-- Start of PROVIDED RECORDS --

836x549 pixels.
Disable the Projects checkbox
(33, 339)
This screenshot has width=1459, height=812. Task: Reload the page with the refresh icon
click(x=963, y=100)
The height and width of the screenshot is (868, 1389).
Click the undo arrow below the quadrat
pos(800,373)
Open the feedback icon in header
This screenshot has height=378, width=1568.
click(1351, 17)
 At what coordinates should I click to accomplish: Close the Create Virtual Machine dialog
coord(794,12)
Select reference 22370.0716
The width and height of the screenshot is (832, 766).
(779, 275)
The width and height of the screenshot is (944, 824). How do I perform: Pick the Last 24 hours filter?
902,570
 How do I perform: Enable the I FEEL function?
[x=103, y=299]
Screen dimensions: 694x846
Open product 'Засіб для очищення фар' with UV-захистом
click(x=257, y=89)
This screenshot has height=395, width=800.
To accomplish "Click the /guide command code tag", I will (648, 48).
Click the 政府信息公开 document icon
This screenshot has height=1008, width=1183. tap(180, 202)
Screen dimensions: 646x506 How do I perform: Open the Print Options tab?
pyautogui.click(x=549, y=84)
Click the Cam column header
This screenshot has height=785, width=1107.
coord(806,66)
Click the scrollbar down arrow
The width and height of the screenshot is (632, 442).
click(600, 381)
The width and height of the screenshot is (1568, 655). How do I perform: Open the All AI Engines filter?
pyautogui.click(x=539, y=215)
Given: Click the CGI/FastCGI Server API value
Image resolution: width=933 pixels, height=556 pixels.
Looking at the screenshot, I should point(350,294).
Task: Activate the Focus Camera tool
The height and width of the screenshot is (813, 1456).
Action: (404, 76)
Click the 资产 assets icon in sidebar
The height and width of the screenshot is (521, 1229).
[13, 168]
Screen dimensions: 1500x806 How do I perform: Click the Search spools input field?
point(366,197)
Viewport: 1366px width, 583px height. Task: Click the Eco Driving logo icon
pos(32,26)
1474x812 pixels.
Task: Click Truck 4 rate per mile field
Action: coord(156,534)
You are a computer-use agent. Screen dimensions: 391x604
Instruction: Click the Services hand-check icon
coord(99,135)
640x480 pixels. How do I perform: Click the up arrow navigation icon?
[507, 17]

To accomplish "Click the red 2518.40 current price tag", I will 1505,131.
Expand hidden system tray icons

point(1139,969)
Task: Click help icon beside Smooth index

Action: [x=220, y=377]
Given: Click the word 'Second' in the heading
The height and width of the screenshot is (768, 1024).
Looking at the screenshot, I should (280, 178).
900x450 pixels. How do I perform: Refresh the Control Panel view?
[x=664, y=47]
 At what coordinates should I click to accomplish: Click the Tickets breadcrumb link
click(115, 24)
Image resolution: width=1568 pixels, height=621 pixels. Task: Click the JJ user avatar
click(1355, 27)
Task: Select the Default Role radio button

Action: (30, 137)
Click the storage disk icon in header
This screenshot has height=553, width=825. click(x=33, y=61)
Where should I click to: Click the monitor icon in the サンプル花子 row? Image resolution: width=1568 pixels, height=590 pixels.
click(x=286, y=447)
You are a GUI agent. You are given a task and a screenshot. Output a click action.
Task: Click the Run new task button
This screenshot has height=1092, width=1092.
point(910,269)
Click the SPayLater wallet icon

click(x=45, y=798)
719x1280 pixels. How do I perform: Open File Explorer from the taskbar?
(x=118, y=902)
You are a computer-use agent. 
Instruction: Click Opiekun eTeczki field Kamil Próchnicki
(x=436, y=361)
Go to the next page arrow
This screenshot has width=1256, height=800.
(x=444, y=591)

-- End of PROVIDED RECORDS --

[INSTRUCTION] Rewrite every line of the data above as a numbered list, leaving out the blank lines.

[FULL SOLUTION]
1. 836x549 pixels.
2. Disable the Projects checkbox
3. (33, 339)
4. This screenshot has width=1459, height=812. Task: Reload the page with the refresh icon
5. click(x=963, y=100)
6. The height and width of the screenshot is (868, 1389).
7. Click the undo arrow below the quadrat
8. pos(800,373)
9. Open the feedback icon in header
10. This screenshot has height=378, width=1568.
11. click(1351, 17)
12.  At what coordinates should I click to accomplish: Close the Create Virtual Machine dialog
13. coord(794,12)
14. Select reference 22370.0716
15. The width and height of the screenshot is (832, 766).
16. (779, 275)
17. The width and height of the screenshot is (944, 824). How do I perform: Pick the Last 24 hours filter?
18. 902,570
19.  How do I perform: Enable the I FEEL function?
20. [x=103, y=299]
21. Screen dimensions: 694x846
22. Open product 'Засіб для очищення фар' with UV-захистом
23. click(x=257, y=89)
24. This screenshot has height=395, width=800.
25. To accomplish "Click the /guide command code tag", I will (648, 48).
26. Click the 政府信息公开 document icon
27. This screenshot has height=1008, width=1183. tap(180, 202)
28. Screen dimensions: 646x506 How do I perform: Open the Print Options tab?
29. pyautogui.click(x=549, y=84)
30. Click the Cam column header
31. This screenshot has height=785, width=1107.
32. coord(806,66)
33. Click the scrollbar down arrow
34. The width and height of the screenshot is (632, 442).
35. click(600, 381)
36. The width and height of the screenshot is (1568, 655). How do I perform: Open the All AI Engines filter?
37. pyautogui.click(x=539, y=215)
38. Given: Click the CGI/FastCGI Server API value
39. Image resolution: width=933 pixels, height=556 pixels.
40. Looking at the screenshot, I should point(350,294).
41. Task: Activate the Focus Camera tool
42. The height and width of the screenshot is (813, 1456).
43. Action: (404, 76)
44. Click the 资产 assets icon in sidebar
45. The height and width of the screenshot is (521, 1229).
46. [13, 168]
47. Screen dimensions: 1500x806 How do I perform: Click the Search spools input field?
48. point(366,197)
49. Viewport: 1366px width, 583px height. Task: Click the Eco Driving logo icon
50. pos(32,26)
51. 1474x812 pixels.
52. Task: Click Truck 4 rate per mile field
53. Action: coord(156,534)
54. You are a computer-use agent. Screen dimensions: 391x604
55. Instruction: Click the Services hand-check icon
56. coord(99,135)
57. 640x480 pixels. How do I perform: Click the up arrow navigation icon?
58. [507, 17]
59. To accomplish "Click the red 2518.40 current price tag", I will 1505,131.
60. Expand hidden system tray icons
61. point(1139,969)
62. Task: Click help icon beside Smooth index
63. Action: [x=220, y=377]
64. Given: Click the word 'Second' in the heading
65. The height and width of the screenshot is (768, 1024).
66. Looking at the screenshot, I should (280, 178).
67. 900x450 pixels. How do I perform: Refresh the Control Panel view?
68. [x=664, y=47]
69.  At what coordinates should I click to accomplish: Click the Tickets breadcrumb link
70. click(115, 24)
71. Image resolution: width=1568 pixels, height=621 pixels. Task: Click the JJ user avatar
72. click(1355, 27)
73. Task: Select the Default Role radio button
74. Action: (30, 137)
75. Click the storage disk icon in header
76. This screenshot has height=553, width=825. click(x=33, y=61)
77. Where should I click to: Click the monitor icon in the サンプル花子 row? Image resolution: width=1568 pixels, height=590 pixels.
78. click(x=286, y=447)
79. You are a GUI agent. You are given a task and a screenshot. Output a click action.
80. Task: Click the Run new task button
81. This screenshot has height=1092, width=1092.
82. point(910,269)
83. Click the SPayLater wallet icon
84. click(x=45, y=798)
85. 719x1280 pixels. How do I perform: Open File Explorer from the taskbar?
86. (x=118, y=902)
87. You are a computer-use agent. 
88. Instruction: Click Opiekun eTeczki field Kamil Próchnicki
89. (x=436, y=361)
90. Go to the next page arrow
91. This screenshot has width=1256, height=800.
92. (x=444, y=591)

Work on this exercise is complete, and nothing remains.